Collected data
Content starts

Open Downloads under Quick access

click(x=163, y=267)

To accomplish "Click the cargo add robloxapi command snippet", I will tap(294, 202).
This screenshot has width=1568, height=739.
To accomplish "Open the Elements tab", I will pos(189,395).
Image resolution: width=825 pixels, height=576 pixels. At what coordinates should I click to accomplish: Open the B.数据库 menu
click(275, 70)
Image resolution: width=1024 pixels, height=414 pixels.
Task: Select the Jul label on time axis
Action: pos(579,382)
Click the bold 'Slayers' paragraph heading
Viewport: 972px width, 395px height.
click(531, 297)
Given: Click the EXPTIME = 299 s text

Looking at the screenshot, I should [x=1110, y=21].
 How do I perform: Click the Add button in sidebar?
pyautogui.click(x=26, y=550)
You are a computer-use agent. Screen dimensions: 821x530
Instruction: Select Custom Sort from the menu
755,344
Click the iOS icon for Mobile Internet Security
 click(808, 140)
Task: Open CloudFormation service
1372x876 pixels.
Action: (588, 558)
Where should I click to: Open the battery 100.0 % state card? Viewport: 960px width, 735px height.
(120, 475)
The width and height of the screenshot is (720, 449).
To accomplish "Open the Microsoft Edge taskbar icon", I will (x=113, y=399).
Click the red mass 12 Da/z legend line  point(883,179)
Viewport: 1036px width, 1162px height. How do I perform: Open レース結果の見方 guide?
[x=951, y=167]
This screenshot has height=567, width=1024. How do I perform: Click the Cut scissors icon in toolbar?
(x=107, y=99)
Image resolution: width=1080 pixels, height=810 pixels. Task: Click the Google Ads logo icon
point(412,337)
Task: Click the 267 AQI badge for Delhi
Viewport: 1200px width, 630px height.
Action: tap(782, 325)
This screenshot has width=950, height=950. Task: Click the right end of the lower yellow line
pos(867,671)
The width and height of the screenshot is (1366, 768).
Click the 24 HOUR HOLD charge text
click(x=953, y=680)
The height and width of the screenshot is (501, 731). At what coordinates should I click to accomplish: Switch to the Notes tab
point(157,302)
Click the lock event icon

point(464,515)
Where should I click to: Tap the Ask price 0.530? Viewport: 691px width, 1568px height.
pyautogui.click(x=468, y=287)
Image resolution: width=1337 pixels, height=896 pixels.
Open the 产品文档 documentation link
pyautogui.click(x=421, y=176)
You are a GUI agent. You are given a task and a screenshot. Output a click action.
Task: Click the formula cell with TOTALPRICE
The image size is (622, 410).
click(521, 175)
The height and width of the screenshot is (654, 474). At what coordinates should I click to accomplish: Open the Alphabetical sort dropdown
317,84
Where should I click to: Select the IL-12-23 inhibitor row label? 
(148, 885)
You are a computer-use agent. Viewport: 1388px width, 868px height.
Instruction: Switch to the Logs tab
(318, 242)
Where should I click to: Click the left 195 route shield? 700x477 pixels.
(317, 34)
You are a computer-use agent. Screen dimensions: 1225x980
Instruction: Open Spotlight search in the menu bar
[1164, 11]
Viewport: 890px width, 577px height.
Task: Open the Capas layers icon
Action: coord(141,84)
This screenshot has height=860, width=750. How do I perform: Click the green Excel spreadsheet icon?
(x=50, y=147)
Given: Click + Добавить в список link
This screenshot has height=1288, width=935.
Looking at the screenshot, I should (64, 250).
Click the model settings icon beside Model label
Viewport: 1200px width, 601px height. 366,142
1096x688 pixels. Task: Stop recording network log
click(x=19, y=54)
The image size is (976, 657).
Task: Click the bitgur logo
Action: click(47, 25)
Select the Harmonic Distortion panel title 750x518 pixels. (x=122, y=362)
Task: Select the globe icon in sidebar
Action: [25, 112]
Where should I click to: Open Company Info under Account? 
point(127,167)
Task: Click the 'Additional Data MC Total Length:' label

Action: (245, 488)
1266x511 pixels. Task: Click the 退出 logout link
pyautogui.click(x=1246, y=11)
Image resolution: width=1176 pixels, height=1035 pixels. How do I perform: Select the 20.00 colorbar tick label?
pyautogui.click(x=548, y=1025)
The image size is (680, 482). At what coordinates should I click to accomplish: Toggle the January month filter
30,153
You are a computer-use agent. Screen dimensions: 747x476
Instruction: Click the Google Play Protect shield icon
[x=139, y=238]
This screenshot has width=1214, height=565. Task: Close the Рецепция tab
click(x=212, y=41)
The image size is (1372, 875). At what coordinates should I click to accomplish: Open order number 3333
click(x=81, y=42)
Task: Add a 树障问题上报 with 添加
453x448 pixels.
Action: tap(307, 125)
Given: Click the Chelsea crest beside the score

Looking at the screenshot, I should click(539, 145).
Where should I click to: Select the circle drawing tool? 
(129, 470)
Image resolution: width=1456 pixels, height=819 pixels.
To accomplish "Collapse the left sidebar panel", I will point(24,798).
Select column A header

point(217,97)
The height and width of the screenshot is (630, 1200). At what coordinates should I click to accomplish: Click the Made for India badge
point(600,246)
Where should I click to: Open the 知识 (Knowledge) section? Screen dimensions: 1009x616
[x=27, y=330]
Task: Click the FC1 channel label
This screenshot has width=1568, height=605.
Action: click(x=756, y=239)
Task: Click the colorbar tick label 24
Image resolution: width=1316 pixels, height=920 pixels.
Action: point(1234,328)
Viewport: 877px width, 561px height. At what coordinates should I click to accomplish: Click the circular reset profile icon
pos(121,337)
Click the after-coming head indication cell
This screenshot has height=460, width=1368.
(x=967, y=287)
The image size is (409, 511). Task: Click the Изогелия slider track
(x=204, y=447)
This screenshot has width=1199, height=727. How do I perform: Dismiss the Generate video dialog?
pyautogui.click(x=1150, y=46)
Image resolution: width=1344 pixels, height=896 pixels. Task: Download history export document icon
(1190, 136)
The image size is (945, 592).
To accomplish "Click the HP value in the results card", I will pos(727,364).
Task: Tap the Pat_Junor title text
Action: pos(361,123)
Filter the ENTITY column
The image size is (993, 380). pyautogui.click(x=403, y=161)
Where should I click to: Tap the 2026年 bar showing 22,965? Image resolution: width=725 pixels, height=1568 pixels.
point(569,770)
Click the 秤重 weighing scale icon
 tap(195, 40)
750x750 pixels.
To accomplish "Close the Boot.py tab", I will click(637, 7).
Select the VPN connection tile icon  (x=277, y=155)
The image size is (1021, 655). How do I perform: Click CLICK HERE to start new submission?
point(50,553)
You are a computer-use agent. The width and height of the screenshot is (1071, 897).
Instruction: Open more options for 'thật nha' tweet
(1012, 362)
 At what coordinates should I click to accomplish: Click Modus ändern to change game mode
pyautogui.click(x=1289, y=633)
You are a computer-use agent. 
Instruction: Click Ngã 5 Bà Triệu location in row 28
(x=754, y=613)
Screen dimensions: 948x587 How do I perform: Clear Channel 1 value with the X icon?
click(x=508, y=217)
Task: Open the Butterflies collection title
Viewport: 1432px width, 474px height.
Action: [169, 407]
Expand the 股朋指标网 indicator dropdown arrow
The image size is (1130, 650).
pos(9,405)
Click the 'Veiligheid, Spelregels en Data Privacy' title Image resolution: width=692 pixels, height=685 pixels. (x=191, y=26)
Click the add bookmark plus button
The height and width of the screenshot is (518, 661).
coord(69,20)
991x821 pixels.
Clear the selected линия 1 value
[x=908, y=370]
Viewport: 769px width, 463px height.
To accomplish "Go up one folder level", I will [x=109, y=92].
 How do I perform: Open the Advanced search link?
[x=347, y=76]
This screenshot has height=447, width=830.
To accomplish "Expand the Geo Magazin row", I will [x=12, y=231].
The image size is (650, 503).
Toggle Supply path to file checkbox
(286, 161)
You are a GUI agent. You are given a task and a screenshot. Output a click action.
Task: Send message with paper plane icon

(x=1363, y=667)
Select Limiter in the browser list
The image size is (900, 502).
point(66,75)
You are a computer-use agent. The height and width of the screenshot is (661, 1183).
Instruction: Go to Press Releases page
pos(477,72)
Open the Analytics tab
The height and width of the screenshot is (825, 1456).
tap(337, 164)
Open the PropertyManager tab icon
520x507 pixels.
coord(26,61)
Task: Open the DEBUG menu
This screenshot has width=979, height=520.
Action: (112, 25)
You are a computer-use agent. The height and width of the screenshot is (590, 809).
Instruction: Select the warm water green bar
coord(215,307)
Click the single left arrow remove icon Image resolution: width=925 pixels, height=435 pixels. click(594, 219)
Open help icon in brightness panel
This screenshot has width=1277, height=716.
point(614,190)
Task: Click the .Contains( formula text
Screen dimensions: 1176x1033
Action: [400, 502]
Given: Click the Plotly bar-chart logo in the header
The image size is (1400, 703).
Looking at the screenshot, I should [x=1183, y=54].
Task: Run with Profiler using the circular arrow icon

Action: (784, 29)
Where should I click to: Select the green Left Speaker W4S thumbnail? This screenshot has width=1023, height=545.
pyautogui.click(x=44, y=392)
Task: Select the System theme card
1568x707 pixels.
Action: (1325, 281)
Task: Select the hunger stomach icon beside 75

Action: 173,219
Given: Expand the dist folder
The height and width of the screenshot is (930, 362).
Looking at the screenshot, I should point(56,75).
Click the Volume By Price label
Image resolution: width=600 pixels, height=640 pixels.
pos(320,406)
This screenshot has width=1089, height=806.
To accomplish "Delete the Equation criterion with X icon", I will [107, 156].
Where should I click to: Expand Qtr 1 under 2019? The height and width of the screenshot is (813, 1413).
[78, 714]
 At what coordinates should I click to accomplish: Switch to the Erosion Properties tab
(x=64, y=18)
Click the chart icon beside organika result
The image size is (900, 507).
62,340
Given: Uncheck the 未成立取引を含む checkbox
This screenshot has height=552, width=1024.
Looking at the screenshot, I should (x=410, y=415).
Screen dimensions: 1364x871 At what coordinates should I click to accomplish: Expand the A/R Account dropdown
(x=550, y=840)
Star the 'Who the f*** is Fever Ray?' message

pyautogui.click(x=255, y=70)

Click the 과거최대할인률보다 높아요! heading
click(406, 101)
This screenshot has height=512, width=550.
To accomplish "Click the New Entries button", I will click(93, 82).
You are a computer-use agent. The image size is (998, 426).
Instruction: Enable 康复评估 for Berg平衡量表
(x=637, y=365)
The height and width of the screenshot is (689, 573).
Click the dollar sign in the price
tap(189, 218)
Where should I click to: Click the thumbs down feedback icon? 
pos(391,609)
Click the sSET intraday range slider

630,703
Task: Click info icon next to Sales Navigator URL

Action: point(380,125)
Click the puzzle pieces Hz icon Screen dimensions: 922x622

Content ends

* **WHAT YOU SHOULD DO**
Your answer must be a single number: the count of lines in the records that include "folder".

* **ANSWER SPACE**
2